Task brief:
Give back an exact copy of the lines in the records below, from the line that has "The image size is (469, 465)." through the line that has "You are a computer-use agent. The width", and nothing besides.

Data for processing:
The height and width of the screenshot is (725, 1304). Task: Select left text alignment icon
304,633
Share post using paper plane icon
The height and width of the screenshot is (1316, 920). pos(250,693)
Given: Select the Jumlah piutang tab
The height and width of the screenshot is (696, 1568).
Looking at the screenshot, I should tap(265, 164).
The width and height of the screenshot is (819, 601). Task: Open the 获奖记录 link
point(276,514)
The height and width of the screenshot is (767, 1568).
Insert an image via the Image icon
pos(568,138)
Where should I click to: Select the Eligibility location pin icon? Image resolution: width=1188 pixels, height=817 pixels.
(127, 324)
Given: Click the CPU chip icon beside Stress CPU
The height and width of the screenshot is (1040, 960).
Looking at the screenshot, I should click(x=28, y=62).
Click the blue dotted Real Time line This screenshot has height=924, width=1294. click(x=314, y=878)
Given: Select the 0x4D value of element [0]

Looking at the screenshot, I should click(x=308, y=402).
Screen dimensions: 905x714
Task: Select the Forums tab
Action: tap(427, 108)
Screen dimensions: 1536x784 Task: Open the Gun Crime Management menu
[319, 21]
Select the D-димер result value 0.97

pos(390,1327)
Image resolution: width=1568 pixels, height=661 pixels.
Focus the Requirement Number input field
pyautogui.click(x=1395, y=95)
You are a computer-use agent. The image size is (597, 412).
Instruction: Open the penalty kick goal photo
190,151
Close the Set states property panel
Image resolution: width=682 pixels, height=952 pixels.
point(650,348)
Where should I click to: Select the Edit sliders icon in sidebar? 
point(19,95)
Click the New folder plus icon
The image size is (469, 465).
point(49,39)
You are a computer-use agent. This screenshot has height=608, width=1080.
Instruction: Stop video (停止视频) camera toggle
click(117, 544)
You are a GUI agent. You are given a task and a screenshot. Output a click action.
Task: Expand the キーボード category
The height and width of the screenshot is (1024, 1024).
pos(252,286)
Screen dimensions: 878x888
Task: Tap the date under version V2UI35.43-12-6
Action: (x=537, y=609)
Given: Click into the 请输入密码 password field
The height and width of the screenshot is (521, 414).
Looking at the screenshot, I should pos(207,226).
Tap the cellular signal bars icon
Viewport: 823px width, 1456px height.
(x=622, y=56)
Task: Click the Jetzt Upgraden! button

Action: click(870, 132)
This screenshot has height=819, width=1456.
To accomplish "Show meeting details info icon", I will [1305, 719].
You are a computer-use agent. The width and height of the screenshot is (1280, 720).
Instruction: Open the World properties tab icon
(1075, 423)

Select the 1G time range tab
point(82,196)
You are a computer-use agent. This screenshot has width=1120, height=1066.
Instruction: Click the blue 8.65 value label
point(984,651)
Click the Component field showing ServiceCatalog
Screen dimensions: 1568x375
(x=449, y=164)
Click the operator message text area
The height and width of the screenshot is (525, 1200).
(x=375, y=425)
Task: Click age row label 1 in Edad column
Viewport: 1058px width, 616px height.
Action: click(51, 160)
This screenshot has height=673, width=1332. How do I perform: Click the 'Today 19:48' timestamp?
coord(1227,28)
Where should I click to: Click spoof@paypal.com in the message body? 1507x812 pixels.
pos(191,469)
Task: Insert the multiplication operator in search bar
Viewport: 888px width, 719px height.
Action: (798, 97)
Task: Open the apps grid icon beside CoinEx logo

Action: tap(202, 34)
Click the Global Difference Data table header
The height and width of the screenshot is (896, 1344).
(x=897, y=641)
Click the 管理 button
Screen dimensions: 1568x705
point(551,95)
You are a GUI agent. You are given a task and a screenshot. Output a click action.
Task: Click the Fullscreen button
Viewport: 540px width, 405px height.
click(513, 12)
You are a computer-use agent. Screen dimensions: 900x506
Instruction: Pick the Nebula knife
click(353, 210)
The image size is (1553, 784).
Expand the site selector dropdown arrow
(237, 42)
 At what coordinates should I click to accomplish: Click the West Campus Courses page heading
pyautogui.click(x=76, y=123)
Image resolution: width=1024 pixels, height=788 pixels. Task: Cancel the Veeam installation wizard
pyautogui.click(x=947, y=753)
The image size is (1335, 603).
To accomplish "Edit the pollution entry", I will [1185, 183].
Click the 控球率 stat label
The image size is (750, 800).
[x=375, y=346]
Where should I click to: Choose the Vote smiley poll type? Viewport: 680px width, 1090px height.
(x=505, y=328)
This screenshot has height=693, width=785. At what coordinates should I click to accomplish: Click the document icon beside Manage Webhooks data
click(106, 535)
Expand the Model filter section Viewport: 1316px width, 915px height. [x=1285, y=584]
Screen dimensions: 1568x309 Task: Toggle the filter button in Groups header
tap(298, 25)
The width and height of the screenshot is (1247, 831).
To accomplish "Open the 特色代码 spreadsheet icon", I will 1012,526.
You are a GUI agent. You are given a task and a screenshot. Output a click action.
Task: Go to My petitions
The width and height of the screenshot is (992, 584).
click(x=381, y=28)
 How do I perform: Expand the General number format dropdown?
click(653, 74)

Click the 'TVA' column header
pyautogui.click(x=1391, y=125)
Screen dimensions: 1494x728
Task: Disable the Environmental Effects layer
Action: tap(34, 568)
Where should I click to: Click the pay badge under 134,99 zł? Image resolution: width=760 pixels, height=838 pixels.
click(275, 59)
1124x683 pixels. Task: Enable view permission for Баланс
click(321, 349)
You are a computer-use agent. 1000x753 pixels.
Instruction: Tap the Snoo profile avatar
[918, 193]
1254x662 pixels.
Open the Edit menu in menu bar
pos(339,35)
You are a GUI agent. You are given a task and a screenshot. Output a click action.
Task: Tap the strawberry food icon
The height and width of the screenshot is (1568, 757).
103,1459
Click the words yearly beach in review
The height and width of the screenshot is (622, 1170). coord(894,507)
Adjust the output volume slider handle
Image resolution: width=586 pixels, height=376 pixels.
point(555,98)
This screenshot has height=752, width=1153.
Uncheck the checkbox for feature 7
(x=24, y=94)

Solution to the problem:
The image size is (469, 465).
point(49,39)
You are a computer-use agent. This screenshot has height=608, width=1080.
Instruction: Stop video (停止视频) camera toggle
click(117, 544)
You are a GUI agent. You are given a task and a screenshot. Output a click action.
Task: Expand the キーボード category
The height and width of the screenshot is (1024, 1024).
pos(252,286)
Screen dimensions: 878x888
Task: Tap the date under version V2UI35.43-12-6
Action: (x=537, y=609)
Given: Click into the 请输入密码 password field
The height and width of the screenshot is (521, 414).
Looking at the screenshot, I should pos(207,226).
Tap the cellular signal bars icon
Viewport: 823px width, 1456px height.
(x=622, y=56)
Task: Click the Jetzt Upgraden! button

Action: click(870, 132)
This screenshot has height=819, width=1456.
To accomplish "Show meeting details info icon", I will [1305, 719].
You are a computer-use agent. The width and height of the screenshot is (1280, 720).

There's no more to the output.